Sonia Mabrouk quitte CNews dans la controverse, rejoint BFMTV… mais serait-ce seulement une étape ? Selon certaines sources, elle viserait en réalité France Télévisions. Quel est ce mystérieux plan sur plusieurs années ? La réponse pourrait surprendre…

Imaginez une journaliste star, habituée aux plateaux les plus exposés, qui du jour au lendemain claque la porte d’une chaîne d’information en continu en invoquant des raisons de principe. Quelques jours plus tard, elle réapparaît sur une autre antenne concurrente. Simple reconversion ou savant calcul ? L’histoire récente de Sonia Mabrouk intrigue autant qu’elle divise.

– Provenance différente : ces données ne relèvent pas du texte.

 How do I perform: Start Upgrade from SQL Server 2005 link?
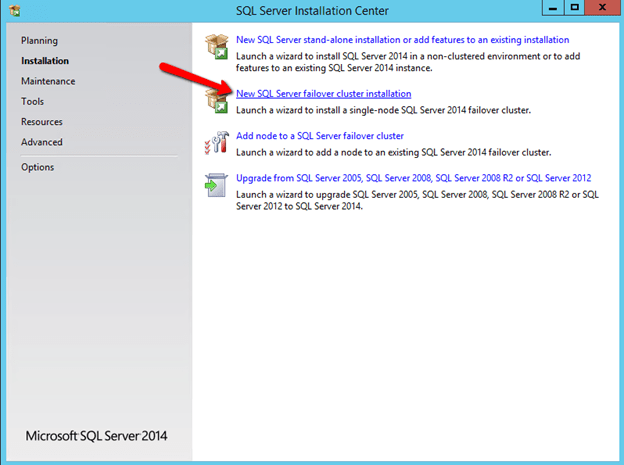tap(413, 178)
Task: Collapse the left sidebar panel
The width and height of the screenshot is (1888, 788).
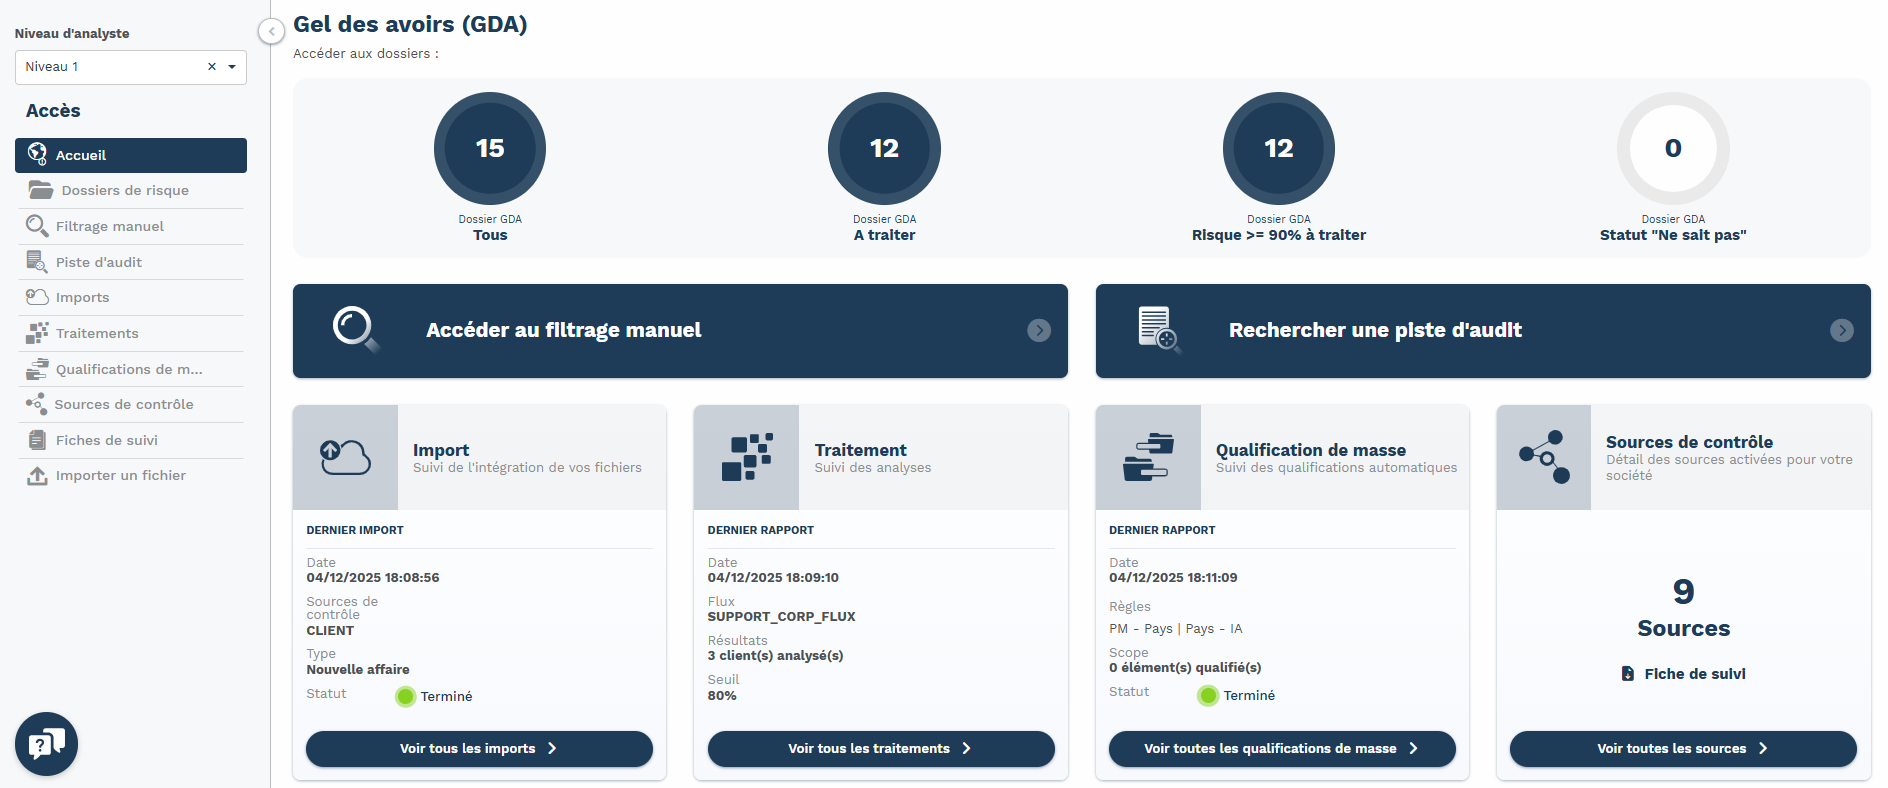Action: [271, 31]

Depuis plusieurs années, son nom est associé à des débats enflammés, à des interviews coup de poing et à une ligne éditoriale marquée. Son départ soudain a provoqué des remous importants dans le paysage audiovisuel français. Mais ce qui fascine aujourd’hui, ce n’est pas seulement le pourquoi du départ, c’est surtout le où elle va… et surtout, comment elle compte y aller.

Un virage professionnel sous le feu des projecteurs

Le début de l’année 2026 restera marqué par cette annonce inattendue. Après des mois de rumeurs persistantes, Sonia Mabrouk a confirmé son arrivée sur une nouvelle chaîne d’information. Ce changement n’est pas anodin : il intervient après une rupture nette avec son ancien employeur et soulève immédiatement des interrogations sur ses ambitions réelles.

Beaucoup ont vu dans ce transfert un choix pragmatique. D’autres, plus sceptiques, y décèlent une manœuvre habile, presque un tremplin vers un objectif plus prestigieux encore. Les plateaux de télévision et les réseaux sociaux bruissent de la même question : et si tout cela n’était qu’une étape ?

Les raisons officielles du départ

Dans un communiqué bref mais percutant, la journaliste a expliqué sa décision par des désaccords profonds sur la ligne éditoriale et sur certaines présences au sein de la rédaction. Elle n’a pas nommé directement les personnes visées, mais le message était limpide pour les observateurs attentifs du PAF.

Ce départ n’a rien d’anodin dans un univers où la fidélité à une chaîne se mesure parfois en décennies. Quitter un groupe puissant pour une autre entité demande du courage… ou une stratégie très solide en coulisses. Les deux hypothèses ne s’excluent d’ailleurs pas.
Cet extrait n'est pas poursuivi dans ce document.